TO DO:
From the line with "has height=500, width=485." through the line with "has height=974, width=1112.", inclusive, return each line of the data below exactly and leave the rest out.

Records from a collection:
※

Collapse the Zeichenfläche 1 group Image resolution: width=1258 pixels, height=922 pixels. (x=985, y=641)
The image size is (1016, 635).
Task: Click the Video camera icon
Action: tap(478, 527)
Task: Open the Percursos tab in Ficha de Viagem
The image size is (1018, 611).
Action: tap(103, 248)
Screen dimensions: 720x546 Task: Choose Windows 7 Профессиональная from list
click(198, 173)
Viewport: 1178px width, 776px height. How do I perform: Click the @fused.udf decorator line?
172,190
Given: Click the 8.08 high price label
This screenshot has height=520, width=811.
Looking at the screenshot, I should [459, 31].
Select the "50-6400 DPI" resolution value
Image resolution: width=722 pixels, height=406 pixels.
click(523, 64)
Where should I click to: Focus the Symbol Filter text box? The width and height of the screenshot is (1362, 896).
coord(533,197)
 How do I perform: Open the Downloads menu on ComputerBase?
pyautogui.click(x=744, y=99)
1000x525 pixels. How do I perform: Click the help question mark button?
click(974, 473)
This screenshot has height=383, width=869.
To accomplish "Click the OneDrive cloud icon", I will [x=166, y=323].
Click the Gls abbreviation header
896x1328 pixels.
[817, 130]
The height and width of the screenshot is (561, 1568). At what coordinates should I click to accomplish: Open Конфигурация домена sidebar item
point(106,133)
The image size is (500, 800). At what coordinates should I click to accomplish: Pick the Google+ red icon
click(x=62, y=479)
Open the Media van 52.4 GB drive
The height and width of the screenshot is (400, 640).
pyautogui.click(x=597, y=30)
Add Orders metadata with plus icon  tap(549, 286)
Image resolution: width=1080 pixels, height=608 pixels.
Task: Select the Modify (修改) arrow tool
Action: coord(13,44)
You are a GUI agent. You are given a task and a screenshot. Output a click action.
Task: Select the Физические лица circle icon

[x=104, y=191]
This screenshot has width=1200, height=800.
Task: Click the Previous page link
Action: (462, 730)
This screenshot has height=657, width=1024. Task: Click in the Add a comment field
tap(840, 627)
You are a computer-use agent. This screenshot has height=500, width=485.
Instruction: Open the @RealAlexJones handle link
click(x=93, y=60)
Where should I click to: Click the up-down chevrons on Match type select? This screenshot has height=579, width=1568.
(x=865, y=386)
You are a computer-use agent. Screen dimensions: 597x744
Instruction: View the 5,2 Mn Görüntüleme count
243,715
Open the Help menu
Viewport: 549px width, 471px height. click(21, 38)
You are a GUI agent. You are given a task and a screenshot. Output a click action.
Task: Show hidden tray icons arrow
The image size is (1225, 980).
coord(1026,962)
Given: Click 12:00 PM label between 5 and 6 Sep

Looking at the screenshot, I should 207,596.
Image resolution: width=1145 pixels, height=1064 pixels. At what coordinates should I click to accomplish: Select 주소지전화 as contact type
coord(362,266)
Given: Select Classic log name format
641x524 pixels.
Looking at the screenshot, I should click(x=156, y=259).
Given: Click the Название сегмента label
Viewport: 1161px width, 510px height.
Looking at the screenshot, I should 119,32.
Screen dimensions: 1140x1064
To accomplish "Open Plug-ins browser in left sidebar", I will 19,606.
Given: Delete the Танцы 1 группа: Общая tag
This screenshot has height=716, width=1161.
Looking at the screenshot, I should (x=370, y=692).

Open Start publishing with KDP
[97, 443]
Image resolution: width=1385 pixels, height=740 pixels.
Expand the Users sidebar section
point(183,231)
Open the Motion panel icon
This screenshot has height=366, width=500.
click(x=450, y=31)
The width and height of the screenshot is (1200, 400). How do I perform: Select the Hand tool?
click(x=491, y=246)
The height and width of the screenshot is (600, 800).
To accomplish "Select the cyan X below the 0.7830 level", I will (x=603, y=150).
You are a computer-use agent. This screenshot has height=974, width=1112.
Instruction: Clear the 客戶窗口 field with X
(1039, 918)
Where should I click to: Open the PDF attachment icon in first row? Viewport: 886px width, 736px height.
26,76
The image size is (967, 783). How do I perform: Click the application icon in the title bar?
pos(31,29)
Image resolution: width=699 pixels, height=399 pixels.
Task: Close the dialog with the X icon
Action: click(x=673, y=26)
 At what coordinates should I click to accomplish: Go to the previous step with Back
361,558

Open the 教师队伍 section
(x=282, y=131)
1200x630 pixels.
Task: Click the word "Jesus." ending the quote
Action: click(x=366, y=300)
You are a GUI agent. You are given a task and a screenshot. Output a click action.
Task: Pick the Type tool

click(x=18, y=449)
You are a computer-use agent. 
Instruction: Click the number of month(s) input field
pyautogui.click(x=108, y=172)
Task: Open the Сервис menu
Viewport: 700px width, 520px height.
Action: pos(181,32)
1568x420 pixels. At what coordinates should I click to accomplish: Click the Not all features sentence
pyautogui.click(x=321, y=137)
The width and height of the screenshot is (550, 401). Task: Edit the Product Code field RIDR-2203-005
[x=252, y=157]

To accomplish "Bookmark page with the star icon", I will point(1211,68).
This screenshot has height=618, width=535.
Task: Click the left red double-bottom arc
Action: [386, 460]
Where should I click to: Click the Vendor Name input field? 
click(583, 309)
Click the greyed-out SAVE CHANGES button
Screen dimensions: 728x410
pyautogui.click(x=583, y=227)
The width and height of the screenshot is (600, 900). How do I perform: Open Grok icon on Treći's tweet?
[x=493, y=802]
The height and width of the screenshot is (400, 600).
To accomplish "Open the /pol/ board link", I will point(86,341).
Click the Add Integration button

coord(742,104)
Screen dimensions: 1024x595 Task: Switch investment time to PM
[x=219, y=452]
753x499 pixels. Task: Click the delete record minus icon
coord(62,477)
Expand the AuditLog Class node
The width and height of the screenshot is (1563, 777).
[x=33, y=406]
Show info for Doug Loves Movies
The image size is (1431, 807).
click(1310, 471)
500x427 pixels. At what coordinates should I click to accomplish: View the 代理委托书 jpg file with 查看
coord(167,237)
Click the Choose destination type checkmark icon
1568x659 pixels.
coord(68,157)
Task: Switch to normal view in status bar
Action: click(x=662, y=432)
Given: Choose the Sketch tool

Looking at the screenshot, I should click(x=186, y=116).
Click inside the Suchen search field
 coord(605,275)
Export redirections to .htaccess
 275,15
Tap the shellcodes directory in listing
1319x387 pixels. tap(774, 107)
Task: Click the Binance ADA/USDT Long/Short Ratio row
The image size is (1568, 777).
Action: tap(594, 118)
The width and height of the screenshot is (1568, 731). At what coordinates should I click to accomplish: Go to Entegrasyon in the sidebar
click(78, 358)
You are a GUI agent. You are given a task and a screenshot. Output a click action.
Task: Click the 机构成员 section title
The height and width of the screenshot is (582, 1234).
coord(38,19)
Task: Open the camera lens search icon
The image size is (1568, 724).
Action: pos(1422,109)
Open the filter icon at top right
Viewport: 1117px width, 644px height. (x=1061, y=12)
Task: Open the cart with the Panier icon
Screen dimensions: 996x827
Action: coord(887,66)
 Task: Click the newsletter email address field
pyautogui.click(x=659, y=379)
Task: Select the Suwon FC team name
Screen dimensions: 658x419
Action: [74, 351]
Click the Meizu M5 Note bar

※

PROBLEM SOLUTION:
You are a computer-use agent. This screenshot has height=500, width=485.
Instruction: Open the @RealAlexJones handle link
click(x=93, y=60)
Where should I click to: Click the up-down chevrons on Match type select? This screenshot has height=579, width=1568.
(x=865, y=386)
You are a computer-use agent. Screen dimensions: 597x744
Instruction: View the 5,2 Mn Görüntüleme count
243,715
Open the Help menu
Viewport: 549px width, 471px height. click(21, 38)
You are a GUI agent. You are given a task and a screenshot. Output a click action.
Task: Show hidden tray icons arrow
The image size is (1225, 980).
coord(1026,962)
Given: Click 12:00 PM label between 5 and 6 Sep

Looking at the screenshot, I should 207,596.
Image resolution: width=1145 pixels, height=1064 pixels. At what coordinates should I click to accomplish: Select 주소지전화 as contact type
coord(362,266)
Given: Select Classic log name format
641x524 pixels.
Looking at the screenshot, I should click(x=156, y=259).
Given: Click the Название сегмента label
Viewport: 1161px width, 510px height.
Looking at the screenshot, I should 119,32.
Screen dimensions: 1140x1064
To accomplish "Open Plug-ins browser in left sidebar", I will 19,606.
Given: Delete the Танцы 1 группа: Общая tag
This screenshot has height=716, width=1161.
Looking at the screenshot, I should (x=370, y=692).

Open Start publishing with KDP
[97, 443]
Image resolution: width=1385 pixels, height=740 pixels.
Expand the Users sidebar section
point(183,231)
Open the Motion panel icon
This screenshot has height=366, width=500.
click(x=450, y=31)
The width and height of the screenshot is (1200, 400). How do I perform: Select the Hand tool?
click(x=491, y=246)
The height and width of the screenshot is (600, 800).
To accomplish "Select the cyan X below the 0.7830 level", I will (x=603, y=150).
You are a computer-use agent. This screenshot has height=974, width=1112.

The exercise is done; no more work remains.